Please give the count of lines below with the string "computer" in them, and no other words.
──────── Material for this task ────────
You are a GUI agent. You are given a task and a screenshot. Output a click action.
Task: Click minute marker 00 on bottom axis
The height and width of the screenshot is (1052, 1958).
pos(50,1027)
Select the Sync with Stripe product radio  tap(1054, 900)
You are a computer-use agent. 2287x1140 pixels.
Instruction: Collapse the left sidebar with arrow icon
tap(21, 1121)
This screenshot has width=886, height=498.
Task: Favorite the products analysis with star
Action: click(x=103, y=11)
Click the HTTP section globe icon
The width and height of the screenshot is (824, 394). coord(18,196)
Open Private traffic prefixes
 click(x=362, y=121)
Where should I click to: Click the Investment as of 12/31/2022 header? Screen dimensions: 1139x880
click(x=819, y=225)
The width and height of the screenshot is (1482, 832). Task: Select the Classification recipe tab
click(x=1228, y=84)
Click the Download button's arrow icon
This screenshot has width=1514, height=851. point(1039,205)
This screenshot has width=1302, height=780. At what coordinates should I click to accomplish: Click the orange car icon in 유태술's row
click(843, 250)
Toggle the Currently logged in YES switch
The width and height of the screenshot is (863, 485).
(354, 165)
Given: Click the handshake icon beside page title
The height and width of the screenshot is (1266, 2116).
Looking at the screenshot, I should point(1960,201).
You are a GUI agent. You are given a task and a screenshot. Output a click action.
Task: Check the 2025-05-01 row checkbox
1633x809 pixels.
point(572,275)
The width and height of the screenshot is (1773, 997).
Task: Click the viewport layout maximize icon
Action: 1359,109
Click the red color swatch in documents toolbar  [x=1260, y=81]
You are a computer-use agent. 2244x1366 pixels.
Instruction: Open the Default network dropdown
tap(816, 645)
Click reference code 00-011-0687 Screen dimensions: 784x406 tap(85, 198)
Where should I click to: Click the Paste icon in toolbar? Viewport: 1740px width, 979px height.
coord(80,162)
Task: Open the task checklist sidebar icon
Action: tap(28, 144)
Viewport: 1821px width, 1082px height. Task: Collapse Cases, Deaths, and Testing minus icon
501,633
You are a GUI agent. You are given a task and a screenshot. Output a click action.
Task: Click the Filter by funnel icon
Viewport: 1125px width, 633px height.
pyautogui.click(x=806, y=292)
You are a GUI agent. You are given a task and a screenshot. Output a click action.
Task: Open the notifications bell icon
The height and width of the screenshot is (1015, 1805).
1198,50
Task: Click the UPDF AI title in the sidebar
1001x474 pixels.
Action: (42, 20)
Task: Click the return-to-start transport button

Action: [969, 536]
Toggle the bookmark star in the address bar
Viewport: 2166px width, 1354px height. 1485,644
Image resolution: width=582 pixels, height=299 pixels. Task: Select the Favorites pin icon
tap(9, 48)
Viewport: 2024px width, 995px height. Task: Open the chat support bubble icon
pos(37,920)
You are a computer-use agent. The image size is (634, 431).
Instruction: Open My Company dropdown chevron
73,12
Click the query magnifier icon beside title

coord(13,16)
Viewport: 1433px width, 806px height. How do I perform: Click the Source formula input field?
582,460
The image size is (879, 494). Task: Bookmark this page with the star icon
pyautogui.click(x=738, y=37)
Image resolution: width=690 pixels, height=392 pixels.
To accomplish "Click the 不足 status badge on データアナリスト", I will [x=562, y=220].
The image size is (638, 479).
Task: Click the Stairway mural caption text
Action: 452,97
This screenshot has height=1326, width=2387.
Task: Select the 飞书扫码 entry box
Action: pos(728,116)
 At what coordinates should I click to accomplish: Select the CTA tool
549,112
────────
Output of the task =
3